2. Change your WiFi network’s DNS setting
If you take this route, you’ll have to configure your DNS settings for every wireless network you wish to connect to.
Thankfully, it’s as easy as this:
- Go to Settings.
- Choose Wireless & networks.
- Long-press your chosen network until the drop-down menu appears.
- Choose Modify network.
- Check the Show advanced options box.
- Choose IP settings.
- Go from Dynamic to Static.
- Jot down the original DNS settings to restore them in case something goes wrong with the new configuration.
- Manually enter the new DNS server addresses in the designated fields. Use a trusted third party like ExpressVPN or OpenDNS.
- Click Save.
The beauty of this method is it involves the use of a static IP, preventing the DHCP from selecting random IPs whenever you connect to the internet.
With a static IP, the DNS requests get routed to it with certainty. Thus, reducing the chances of traffic data leakage.
3. Download a DNS changer app
With this method, you can choose from and switch between various public DNS servers in-app.
To show you how to get started, we’ll use Secure DNS by DNSFlex as an example:
- Search “DNS changer” on Google Play.
- Install your pick.
- Launch the app.
- Browse through the selection of DNS servers.
- Activate your preferred DNS server.
Of course, exercise due diligence when choosing which DNS changer app to use. Pay attention to download counts, read reviews, and check the date of the last update.
Naturally, DNS changer apps that don’t require rooting are easier to set up.
But if you must root your Android device to install the app you like, expect a more complicated procedure.
If you don’t know, rooting is about getting deep access to your device’s operating system code so that you can modify it as you see fit.
Rooting your Android device isn’t straightforward because its manufacturer doesn’t want you to tinker with the software.
If you don’t know what you’re doing, you may inadvertently damage your device or create vulnerabilities cybercriminals could exploit to steal your data.
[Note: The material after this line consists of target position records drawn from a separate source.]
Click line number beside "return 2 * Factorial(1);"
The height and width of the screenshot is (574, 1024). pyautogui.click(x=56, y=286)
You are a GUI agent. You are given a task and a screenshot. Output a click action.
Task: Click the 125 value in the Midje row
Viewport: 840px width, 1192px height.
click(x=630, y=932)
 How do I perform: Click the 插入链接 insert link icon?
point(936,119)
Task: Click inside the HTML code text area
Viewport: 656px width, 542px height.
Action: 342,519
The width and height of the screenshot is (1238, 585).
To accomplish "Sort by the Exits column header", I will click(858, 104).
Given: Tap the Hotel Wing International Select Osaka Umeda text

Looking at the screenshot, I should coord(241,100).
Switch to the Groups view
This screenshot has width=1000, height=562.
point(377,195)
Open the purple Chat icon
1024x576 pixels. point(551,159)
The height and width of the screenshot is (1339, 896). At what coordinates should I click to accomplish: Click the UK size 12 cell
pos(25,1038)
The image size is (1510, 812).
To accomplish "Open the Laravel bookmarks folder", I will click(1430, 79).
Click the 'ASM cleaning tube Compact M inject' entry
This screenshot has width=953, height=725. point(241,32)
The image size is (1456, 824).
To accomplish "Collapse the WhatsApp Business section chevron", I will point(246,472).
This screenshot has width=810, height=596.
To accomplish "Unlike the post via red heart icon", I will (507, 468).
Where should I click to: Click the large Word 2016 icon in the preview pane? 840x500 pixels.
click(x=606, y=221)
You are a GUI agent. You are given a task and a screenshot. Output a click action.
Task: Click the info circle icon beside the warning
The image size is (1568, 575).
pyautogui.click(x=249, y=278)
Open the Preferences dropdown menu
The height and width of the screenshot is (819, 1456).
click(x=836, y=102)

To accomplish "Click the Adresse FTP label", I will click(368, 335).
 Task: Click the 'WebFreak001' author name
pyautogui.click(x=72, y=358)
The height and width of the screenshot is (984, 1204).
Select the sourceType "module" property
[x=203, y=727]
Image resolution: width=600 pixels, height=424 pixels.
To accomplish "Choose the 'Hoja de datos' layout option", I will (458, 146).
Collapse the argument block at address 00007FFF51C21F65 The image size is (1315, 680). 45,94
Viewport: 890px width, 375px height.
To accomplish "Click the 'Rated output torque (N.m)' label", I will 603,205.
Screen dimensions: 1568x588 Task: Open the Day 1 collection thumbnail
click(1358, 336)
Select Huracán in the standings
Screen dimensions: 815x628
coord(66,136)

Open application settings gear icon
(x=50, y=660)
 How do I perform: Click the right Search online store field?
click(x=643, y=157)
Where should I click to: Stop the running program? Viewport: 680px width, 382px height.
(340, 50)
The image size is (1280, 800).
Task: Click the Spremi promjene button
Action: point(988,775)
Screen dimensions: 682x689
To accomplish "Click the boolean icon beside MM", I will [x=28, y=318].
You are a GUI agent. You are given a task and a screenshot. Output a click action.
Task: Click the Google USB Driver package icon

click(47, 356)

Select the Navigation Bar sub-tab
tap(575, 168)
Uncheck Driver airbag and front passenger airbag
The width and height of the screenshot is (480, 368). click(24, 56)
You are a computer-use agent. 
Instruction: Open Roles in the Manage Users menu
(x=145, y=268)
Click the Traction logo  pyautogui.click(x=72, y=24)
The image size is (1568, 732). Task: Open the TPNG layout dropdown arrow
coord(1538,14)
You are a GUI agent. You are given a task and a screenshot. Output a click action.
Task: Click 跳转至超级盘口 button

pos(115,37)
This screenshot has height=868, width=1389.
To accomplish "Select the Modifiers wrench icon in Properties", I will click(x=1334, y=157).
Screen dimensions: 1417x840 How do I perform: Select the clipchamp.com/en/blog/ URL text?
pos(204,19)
More often than not, the risk of swimming upstream and unnecessarily rooting Android isn’t worth it.
4. Flush your device’s DNS cache
The DNS cache is like an address book that keeps a record of the sites you regularly visit. Clearing it can help keep online privacy invaders and hackers at bay.
Here’s how to do it on Android through a popular browser like Chrome:
- Go to Settings.
- Choose Apps & notifications.
- Click Apps.
- Select Chrome.
- Choose Storage.
- Hit Clear Cache.
DNS records don’t accumulate forever because they eventually get automatically deleted.
Problem is, your Android’s DNS cache might not empty itself before bad actors could access and manipulate its contents to launch phishing attacks.
How to fix DNS leak on Android – Conclusion
So there you have it – all the effective avenues to hide your DNS requests from all parties bent on spying on your online activity.
Knowing how to fix a DNS leak on Android is just the beginning. But with prudence and vigilance, you can meaningfully preserve your security and surf the Web with privacy.